Comment from the CEO

Back to growth in the fourth quarter
After some challenging quarters, we are pleased to see a trend break in the fourth quarter, and a recovering market. Both order intake, which amounted to SEK 408 million, and sales, which amounted to SEK 405 million, improved organically compared to the correspond­ing quarter last year – by 13% and 8% respectively. As communicated in the two latest quarterly reports, the gradual improvement in the market continues, but now also with growth compared to the cor­responding quarter last year.

Our efforts to improve the gross margin continue to develop favour­ably. Despite a currency headwind, we see a gross margin of 61.6% (61.2%) for the quarter and 62.0% (61.1%) for the full year.
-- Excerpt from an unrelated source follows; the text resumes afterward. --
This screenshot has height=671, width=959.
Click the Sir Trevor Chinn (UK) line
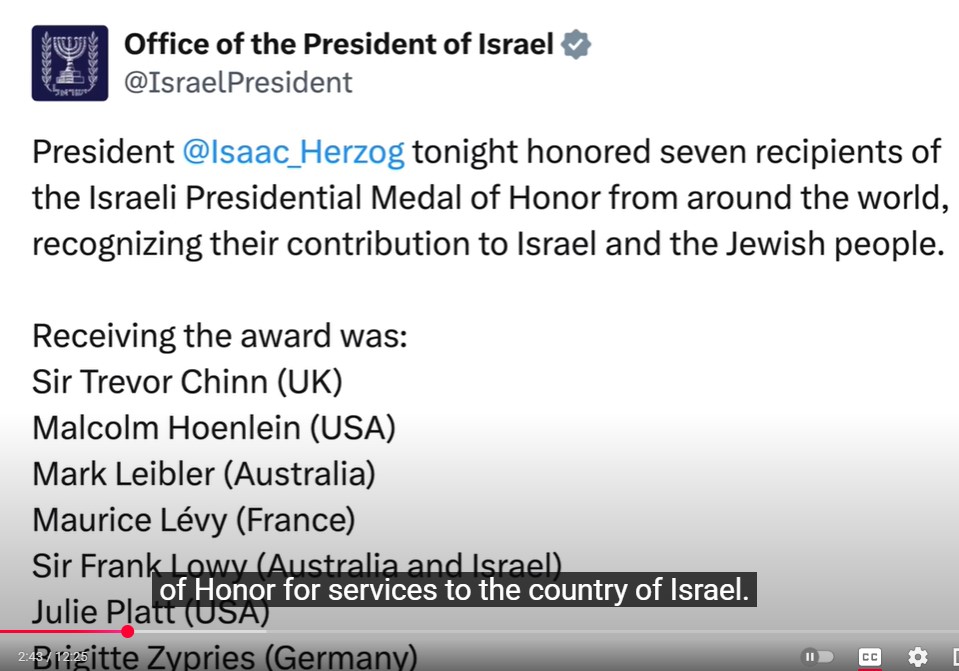pos(187,381)
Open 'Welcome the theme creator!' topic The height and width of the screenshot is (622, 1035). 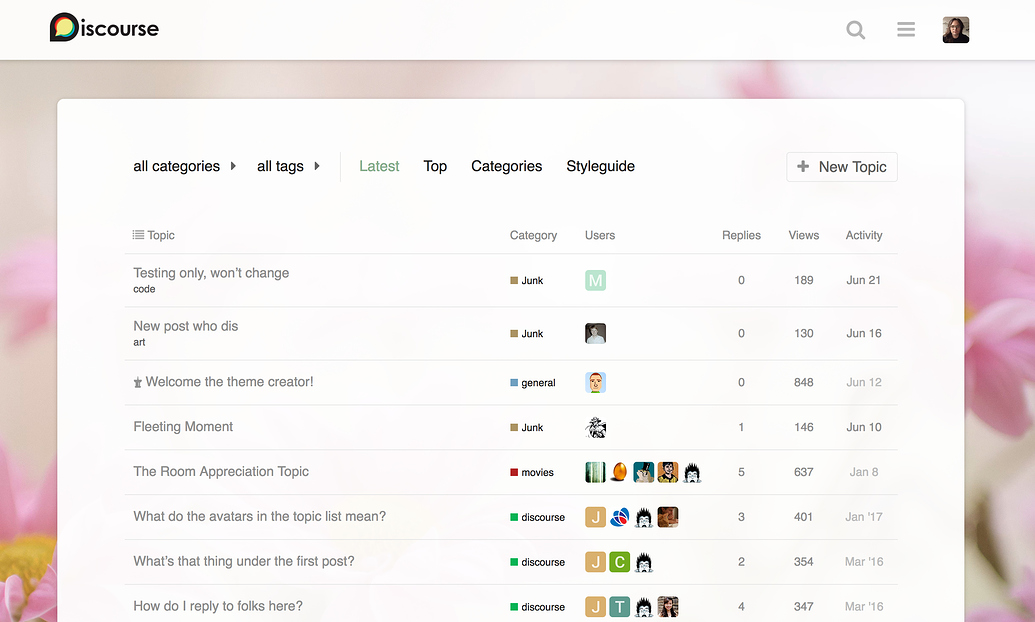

The quarter’s operating profit amounts to SEK 75 million, a significant improvement compared with the previous year. The positive result is driven by a recovery in sales combined with good gross margins and low operating expenditures. We estimate to have SEK 20 mil­lion in non-recurring savings, related to pandemic effects in sales and marketing in the fourth quarter. For the full year the same number is approximately SEK 48 million. For the full year, we achieved an operating margin of 19.6%, which is very close to our long-term target of 20%.
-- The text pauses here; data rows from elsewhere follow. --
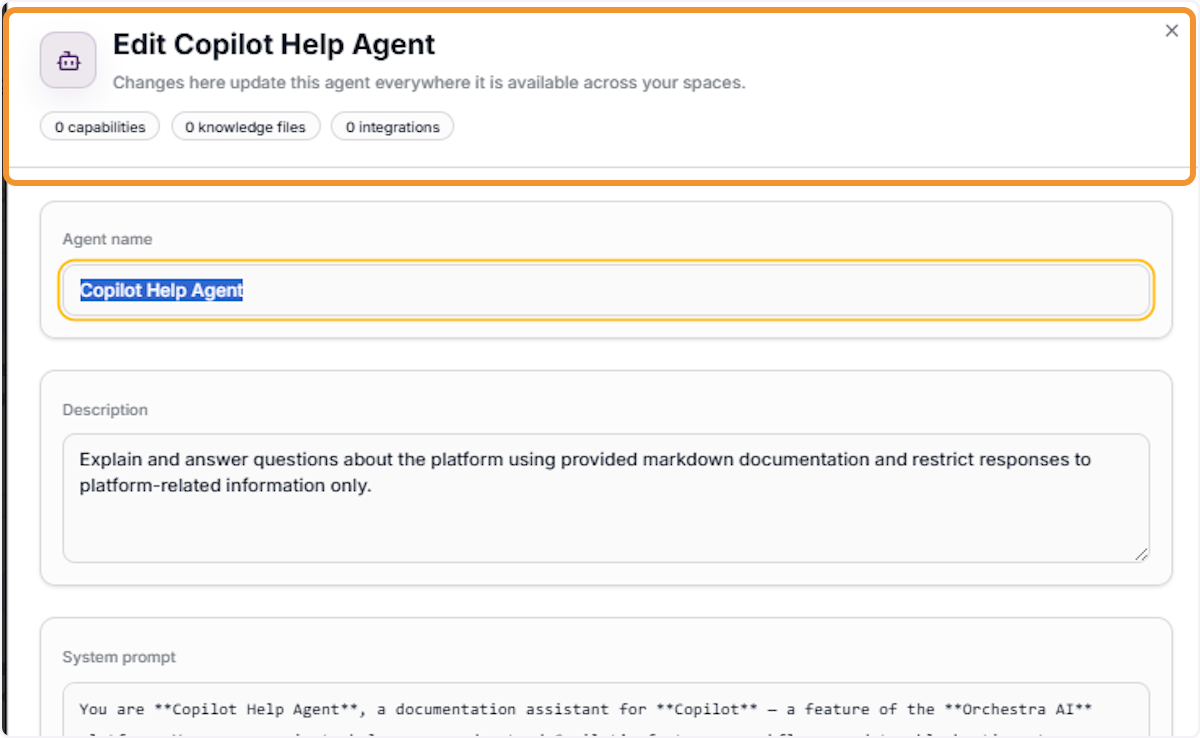Image resolution: width=1200 pixels, height=738 pixels.
Task: Click the word **Copilot** in system prompt
Action: pyautogui.click(x=703, y=709)
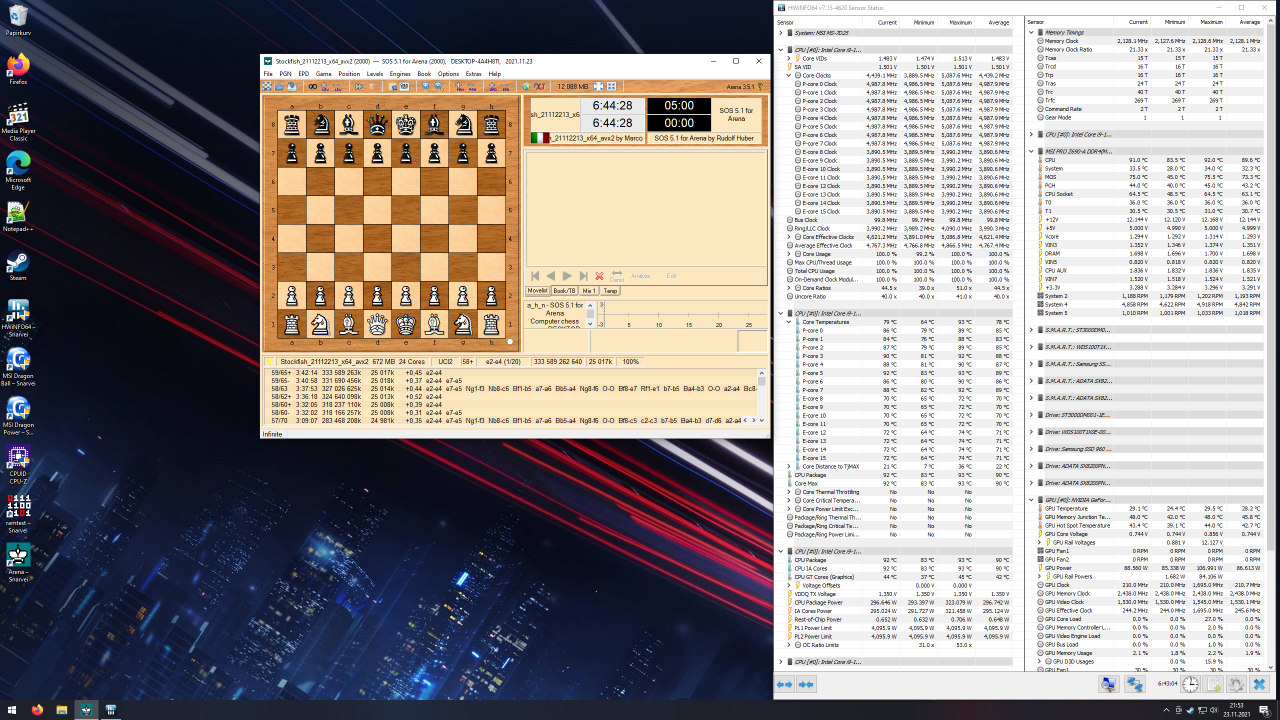The height and width of the screenshot is (720, 1280).
Task: Open the Engines menu in Arena
Action: [x=399, y=74]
Cash flow continues to be strong at SEK 83 million (61) for the quarter, and a record high of SEK 370 million (254) for the full year, which has contributed to lowering our debt. When we close the year, we have a low net debt in relation to EBITDA of 0.49 (1.20).

 

Recovery in our main markets
After several challenging quarters for the Central European mar­ket, we now see double-digit growth in order intake for the quar­ter. There are several factors behind the recovery, primarily a more positive outlook from our customers. We also see that the electronics industry in general now have a growing demand, which put pressure on component suppliers and foundries - which in its turn is driving longer lead times that partly also causing our customers to increase inventory levels.

The U.S. market continues to develop steadily with a growth of a few percent in both sales and order intake – primarily driven by end costumers in the consumer and pharmaceutical industries.

Asia shows good growth in sales as a result of this year’s strong order intake in China and Japan. China’s large investments in wind power projects account for a large part of the growth. We foresee this to be a continued growth driver for HMS as China aims to become carbon neutral by 2060.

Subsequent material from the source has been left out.